• **Exercise requirements**
Look at each line of the listing. Copy those that hold the string "agent".

• **Information supplied**
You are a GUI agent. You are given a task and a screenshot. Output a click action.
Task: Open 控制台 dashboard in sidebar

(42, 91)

---

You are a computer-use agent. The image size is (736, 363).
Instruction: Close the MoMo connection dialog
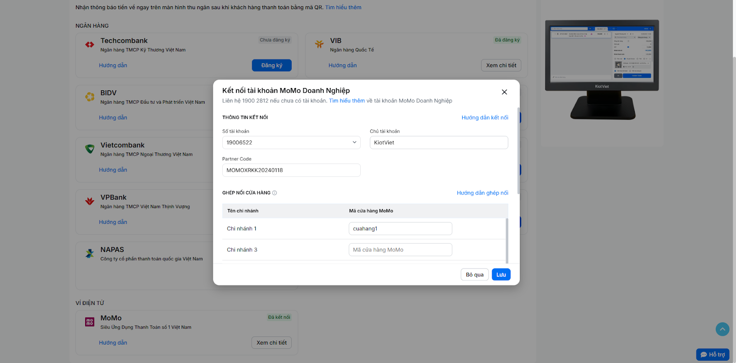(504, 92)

• **Response to this exercise**
You are a GUI agent. You are given a task and a screenshot. Output a click action.
You are a computer-use agent. The image size is (736, 363).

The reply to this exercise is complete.